Corretor que atuava com construtora tem vínculo de emprego reconhecido

Um corretor de imóveis que trabalhou por cerca de quatro anos para uma renomada construtora que atua no mercado mineiro conseguiu ter reconhecido vínculo de emprego após entrar com pedido junto à 3ª Vara do Trabalho de Uberaba. O pedido foi aceito após a comprovação de que o trabalhador exercia suas atividades com subordinação, pessoalidade e exclusividade, sem ter a carteira de trabalho assinada.

A ação foi analisada pela juíza Karla Santuchi, que reconheceu o vínculo de emprego entre o corretor de imóveis e a construtora, deferindo-lhe as parcelas trabalhistas decorrentes.

A relação de emprego foi negada pela empresa, que afirmou que o vendedor tinha liberdade de ação e lhe prestava serviços como autônomo. Para a magistrada, porém, a realidade era outra. Inicialmente, a juíza estranhou o fato de a construtora não ter nenhum vendedor de imóveis registrado como empregado, já que essa atividade está intimamente ligada aos objetivos normais da empresa.
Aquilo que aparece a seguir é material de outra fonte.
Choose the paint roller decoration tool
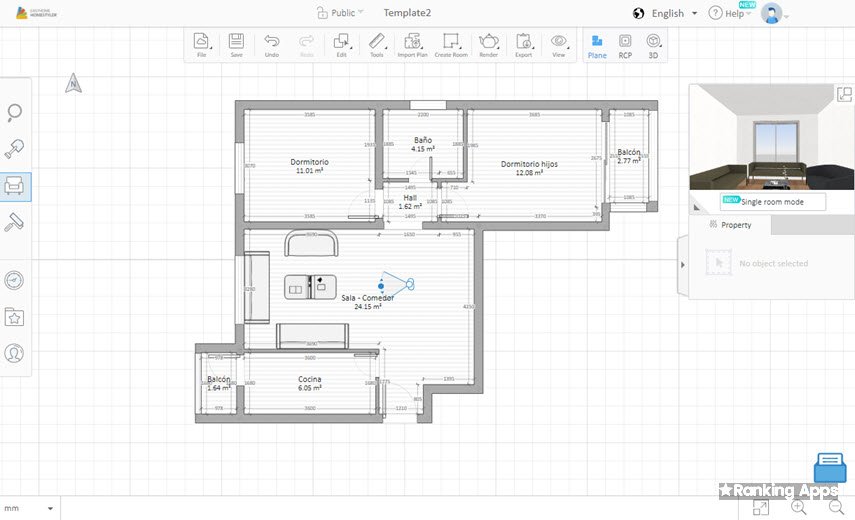The width and height of the screenshot is (855, 520). [15, 222]
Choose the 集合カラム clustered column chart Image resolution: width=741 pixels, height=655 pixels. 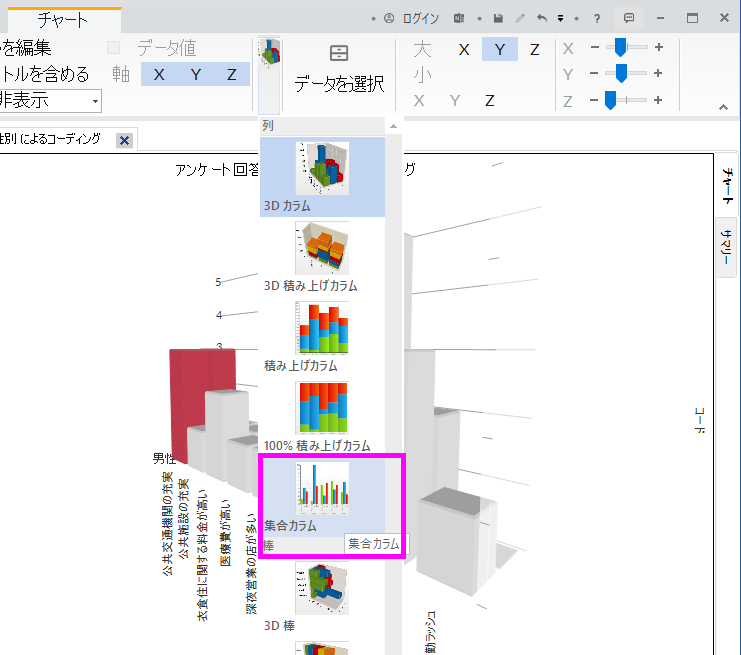(323, 494)
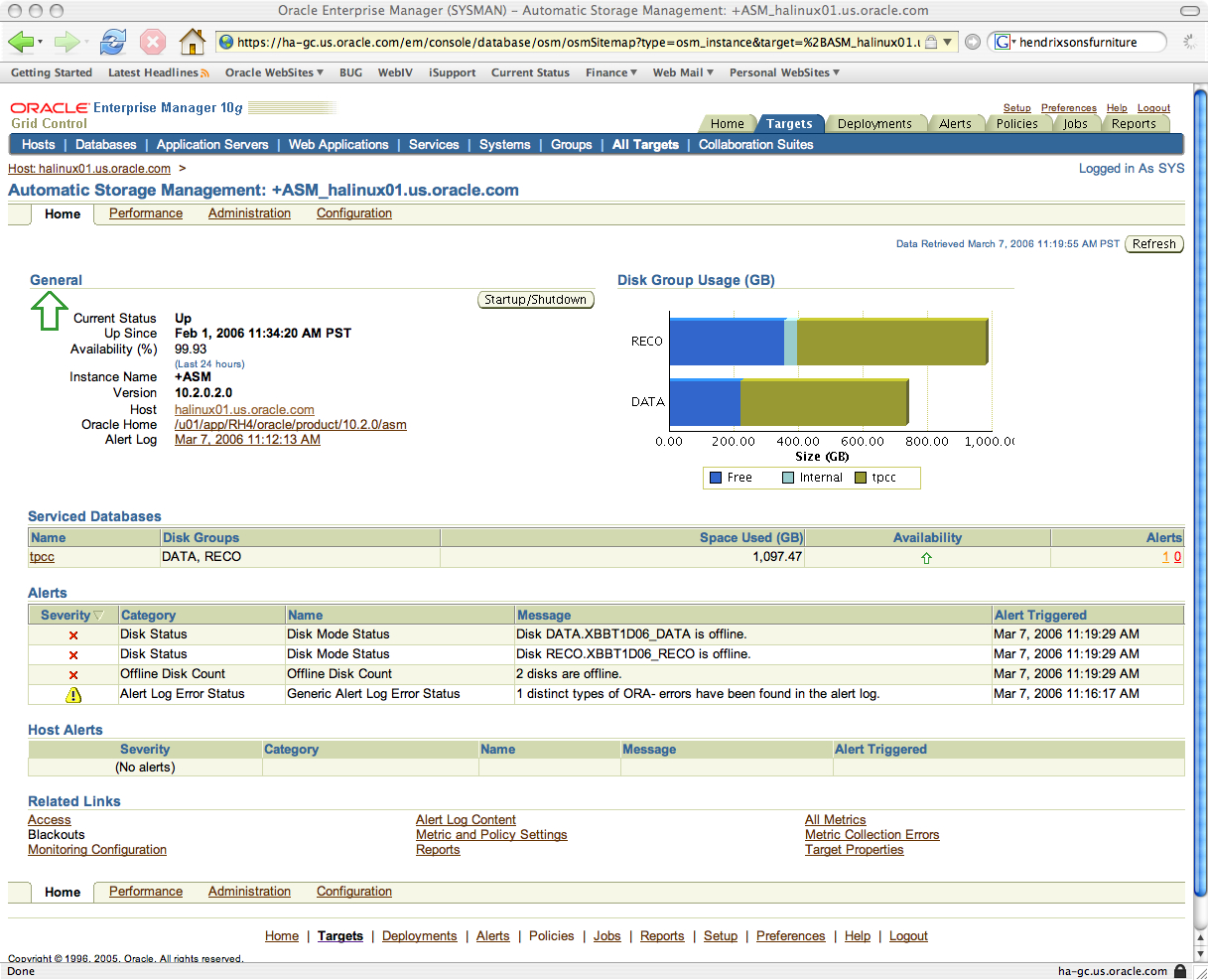Click the Latest Headlines RSS feed icon
The height and width of the screenshot is (980, 1208).
click(204, 73)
Observou, também, que o próprio contrato de prestação de serviços do corretor, denominado “termo de credenciamento”, previa que ele não poderia realizar vendas, locações, permuta e quaisquer outras negociações relativas a imóveis de terceiros, ou seria imediatamente “descredenciado”, situação que, na visão da julgadora, não se enquadra na realidade de um corretor autônomo.
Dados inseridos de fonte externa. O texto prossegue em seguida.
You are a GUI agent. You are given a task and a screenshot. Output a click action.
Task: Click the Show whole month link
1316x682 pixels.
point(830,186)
A magistrada notou ainda que, na maior parte do período em que prestou serviços para a construtora, o corretor nem mesmo esteve inscrito no CRECI. E, pela análise dos e-mails apresentados, a juíza observou que o vendedor tinha vínculo com a empresa, já que se submetia a escalas de trabalho elaboradas pelo gerente da companhia, a participações obrigatórias em reuniões e até mesmo a determinações quanto ao vestuário, tudo confirmado por testemunhas. Foi o que motivou a sentença do TRT/MG, comprovando o vínculo entre corretor e construtora.